Em entrevista concedida ao Estadão Verifica, Gilberto Gil afirmou: "Nunca eu pedi anistia para mim. Sempre lutei pela liberdade dos meus companheiros que ainda estavam presos". Caetano Veloso acrescentou que a referência de 1975 dizia respeito a presos políticos ainda encarcerados na época, não a ele próprio.
Pastores evangélicos, como Silas Malafaia, criticaram a presença de artistas nas ruas, mas também foram alvos de críticas por parte de movimentos civis que apontaram a tentativa de relativizar a violência de 8 de janeiro.
Implicações para a proposta de anistia de 2023
A proposta, que tramita no Senado e deve ser votada até 15 de dezembro de 2025, visa ampliar os termos da Lei de Anistia para cobrir atos cometidos durante a invasão dos prédios do Congresso, Palácio do Planalto e Supremo Tribunal Federal. Se aprovada, abriria precedentes para futuras discussões sobre responsabilização de atos violentos.
O fato de que os artistas citados já haviam retornado antes da lei de 1979 enfraquece a narrativa da direita de que eles se beneficiaram de um perdão que agora lhes é negado. Ao mesmo tempo, a polêmica demonstra como a memória histórica pode ser manipulada para fins eleitorais.
- Gilberto Gil e Caetano Veloso retornaram ao Brasil em 1972.
- Chico Buarque voltou em 1970.
- Djavan nunca esteve exilado.
- A Lei de Anistia de 1979 não os cobria.
- Protesto de 21/10/2025 reuniu mais de 30 mil pessoas em todo o país.
Perguntas Frequentes
Por que a direita acusa os músicos de hipocrisia?
A acusação parte da ideia de que Gil, Caetano, Chico e Djavan teriam se beneficiado da Lei de Anistia de 1979 e, agora, recusariam anistia a manifestantes de 2023. Na realidade, todos retornaram ao Brasil antes de 1979, o que significa que nunca foram "anistiados" por aquela lei.
Qual foi o papel da Lei de Anistia de 1979?
A Lei de Anistia perdoou crimes políticos cometidos entre 1961 e 1979, libertando presos e permitindo o retorno de exilados. Ela não cobria atos praticados após 1979, como os de 8 de janeiro de 2023.
Quem são os "Advogados de Direita Brasil"?
É um movimento jurídico de orientação conservadora que tem se organizado para defender posições de direita no debate público, inclusive criticando figuras culturais que se posicionam contra a anistia de 2023.
Qual o impacto da proposta de anistia para os participantes de 8 de janeiro?
Se aprovada, a proposta poderia reduzir penas e abrir espaço para discussões sobre responsabilidade política. Críticos temem que isso incentive futuras violações ao enfraquecer a punição legal.
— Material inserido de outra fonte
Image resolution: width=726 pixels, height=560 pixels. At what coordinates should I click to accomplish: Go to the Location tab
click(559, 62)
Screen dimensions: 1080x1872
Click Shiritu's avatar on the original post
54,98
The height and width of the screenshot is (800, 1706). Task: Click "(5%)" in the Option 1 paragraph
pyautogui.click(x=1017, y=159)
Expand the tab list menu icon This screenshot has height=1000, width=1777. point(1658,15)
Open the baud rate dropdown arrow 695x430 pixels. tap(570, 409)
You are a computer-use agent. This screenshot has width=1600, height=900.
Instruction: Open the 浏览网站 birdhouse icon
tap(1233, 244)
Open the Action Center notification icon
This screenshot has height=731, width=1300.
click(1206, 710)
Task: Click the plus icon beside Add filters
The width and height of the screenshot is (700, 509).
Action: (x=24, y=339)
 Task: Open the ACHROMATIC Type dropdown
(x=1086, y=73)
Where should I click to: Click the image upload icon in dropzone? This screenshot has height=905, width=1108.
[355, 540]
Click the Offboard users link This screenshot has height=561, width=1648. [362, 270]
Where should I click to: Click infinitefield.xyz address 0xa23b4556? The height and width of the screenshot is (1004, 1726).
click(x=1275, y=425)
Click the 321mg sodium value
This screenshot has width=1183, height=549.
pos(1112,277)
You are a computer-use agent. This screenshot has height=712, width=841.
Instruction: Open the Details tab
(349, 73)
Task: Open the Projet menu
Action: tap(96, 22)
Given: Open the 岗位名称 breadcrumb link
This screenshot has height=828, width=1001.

Como os próprios artistas se posicionam?
Gilberto Gil e Caetano Veloso afirmam que sua luta sempre foi pela liberação dos presos políticos ainda encarcerados na década de 70. Eles defendem a memória histórica e rejeitam a ideia de que se beneficiaram de anistia que nunca lhes foi aplicada.
Anderson Rocha
outubro 12, 2025 AT 23:29Gil e Caetano voltaram ao Brasil em 1972, já antes da Lei de Anistia de 1979. Chico Buarque retornou em 1970 e Djavan nunca foi exilado. Por isso, a acusação de hipocrisia não tem base factual. A anistia cobriu crimes políticos cometidos até 1979, mas não se aplica a quem já havia regressado ao país. O debate costuma se perder em retórica ao invés de fatos históricos.